A Generalized Loop Correction Method for Approximate Inference in Graphical Models
This addresses a fundamental challenge in probabilistic inference for machine learning, offering an incremental improvement over prior methods.
The paper tackles the problem of inaccurate or non-convergent inference in loopy graphical models by introducing Generalized Loop Correction (GLC), which combines cavity distribution and region-based methods to improve accuracy, showing it is significantly more effective than existing correction schemes.

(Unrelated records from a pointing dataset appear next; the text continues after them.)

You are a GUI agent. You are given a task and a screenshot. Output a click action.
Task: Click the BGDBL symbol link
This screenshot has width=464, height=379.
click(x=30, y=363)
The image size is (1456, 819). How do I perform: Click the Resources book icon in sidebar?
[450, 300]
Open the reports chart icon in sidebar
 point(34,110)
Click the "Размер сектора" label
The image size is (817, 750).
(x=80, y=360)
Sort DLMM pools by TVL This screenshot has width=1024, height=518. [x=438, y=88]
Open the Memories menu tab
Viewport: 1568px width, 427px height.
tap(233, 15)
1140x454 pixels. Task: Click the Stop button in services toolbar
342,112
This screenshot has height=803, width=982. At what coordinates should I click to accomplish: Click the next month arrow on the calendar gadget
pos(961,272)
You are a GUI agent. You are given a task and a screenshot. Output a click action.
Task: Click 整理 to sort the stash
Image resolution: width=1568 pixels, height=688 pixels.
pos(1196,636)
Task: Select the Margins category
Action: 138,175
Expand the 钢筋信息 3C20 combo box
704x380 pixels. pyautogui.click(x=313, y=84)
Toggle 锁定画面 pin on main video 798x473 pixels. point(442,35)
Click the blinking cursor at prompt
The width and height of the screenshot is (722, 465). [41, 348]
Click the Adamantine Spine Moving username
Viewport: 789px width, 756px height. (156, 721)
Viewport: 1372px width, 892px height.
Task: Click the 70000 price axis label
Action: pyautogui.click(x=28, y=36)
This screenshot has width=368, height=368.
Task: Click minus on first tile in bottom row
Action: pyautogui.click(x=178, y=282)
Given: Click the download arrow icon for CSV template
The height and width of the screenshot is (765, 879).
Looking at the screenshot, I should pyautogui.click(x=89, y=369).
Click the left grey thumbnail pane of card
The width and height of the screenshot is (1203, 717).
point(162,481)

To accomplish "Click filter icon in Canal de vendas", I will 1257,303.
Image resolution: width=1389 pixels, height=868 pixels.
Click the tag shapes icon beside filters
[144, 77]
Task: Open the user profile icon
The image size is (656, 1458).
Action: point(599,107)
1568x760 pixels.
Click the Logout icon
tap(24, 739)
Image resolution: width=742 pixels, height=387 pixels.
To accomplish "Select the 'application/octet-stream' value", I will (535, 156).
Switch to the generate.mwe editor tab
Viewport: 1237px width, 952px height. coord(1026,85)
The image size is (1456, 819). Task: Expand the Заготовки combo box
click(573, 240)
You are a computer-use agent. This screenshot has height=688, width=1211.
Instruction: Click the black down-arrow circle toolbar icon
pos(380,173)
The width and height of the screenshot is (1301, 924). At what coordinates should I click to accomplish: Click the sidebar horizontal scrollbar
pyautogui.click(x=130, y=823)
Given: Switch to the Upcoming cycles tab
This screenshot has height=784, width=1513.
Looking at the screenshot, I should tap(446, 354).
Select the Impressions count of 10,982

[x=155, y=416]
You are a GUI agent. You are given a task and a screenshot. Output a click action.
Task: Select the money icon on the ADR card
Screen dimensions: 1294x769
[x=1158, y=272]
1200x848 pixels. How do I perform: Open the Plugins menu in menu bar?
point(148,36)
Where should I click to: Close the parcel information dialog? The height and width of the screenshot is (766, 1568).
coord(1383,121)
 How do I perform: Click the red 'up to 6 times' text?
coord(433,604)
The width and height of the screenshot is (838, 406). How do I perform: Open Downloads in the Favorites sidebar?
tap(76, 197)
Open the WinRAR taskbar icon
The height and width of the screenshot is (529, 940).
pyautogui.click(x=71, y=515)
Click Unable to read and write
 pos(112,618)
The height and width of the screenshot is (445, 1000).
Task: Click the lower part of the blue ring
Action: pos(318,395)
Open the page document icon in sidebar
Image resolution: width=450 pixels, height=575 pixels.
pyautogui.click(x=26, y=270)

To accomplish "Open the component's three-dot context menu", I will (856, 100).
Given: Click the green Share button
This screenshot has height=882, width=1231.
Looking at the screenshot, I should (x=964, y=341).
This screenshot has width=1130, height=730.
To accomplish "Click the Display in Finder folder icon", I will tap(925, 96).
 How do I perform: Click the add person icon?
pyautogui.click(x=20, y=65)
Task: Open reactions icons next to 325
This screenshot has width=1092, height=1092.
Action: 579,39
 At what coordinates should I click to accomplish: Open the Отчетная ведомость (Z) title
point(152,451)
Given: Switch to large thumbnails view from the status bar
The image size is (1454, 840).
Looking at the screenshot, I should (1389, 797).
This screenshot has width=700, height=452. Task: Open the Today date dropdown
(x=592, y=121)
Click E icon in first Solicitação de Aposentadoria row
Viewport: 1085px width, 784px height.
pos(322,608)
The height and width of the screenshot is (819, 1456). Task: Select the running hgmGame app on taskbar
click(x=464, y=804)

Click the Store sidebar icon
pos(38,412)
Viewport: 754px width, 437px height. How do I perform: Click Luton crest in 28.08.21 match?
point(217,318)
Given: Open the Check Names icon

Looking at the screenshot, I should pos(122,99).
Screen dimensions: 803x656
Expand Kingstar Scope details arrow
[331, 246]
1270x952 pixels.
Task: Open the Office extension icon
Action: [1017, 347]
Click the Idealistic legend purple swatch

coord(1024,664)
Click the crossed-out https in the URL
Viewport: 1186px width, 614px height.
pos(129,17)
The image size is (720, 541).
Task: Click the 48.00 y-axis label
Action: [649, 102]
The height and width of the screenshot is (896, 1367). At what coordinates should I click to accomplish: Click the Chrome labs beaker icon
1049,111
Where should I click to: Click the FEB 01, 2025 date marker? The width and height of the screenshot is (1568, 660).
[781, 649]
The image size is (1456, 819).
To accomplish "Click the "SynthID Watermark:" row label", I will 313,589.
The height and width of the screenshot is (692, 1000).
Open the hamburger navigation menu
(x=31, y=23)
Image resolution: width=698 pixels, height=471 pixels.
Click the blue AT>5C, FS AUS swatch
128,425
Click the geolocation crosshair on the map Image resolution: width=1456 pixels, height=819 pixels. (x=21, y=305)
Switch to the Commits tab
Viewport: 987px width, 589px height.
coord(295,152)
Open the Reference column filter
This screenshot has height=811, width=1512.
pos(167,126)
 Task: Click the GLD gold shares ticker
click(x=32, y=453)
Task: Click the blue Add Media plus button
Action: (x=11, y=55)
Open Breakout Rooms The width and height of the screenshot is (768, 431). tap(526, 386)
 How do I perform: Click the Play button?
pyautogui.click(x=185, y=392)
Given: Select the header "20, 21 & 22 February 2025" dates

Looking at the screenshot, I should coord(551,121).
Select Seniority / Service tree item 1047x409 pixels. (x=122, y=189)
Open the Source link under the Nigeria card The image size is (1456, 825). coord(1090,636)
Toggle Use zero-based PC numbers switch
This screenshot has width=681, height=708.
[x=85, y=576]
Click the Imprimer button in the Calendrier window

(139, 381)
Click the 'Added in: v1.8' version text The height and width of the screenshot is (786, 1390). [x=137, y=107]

Belief Propagation (BP) is one of the most popular methods for inference in probabilistic graphical models. BP is guaranteed to return the correct answer for tree structures, but can be incorrect or non-convergent for loopy graphical models. Recently, several new approximate inference algorithms based on cavity distribution have been proposed. These methods can account for the effect of loops by incorporating the dependency between BP messages. Alternatively, region-based approximations (that lead to methods such as Generalized Belief Propagation) improve upon BP by considering interactions within small clusters of variables, thus taking small loops within these clusters into account. This paper introduces an approach, Generalized Loop Correction (GLC), that benefits from both of these types of loop correction. We show how GLC relates to these two families of inference methods, then provide empirical evidence that GLC works effectively in general, and can be significantly more accurate than both correction schemes.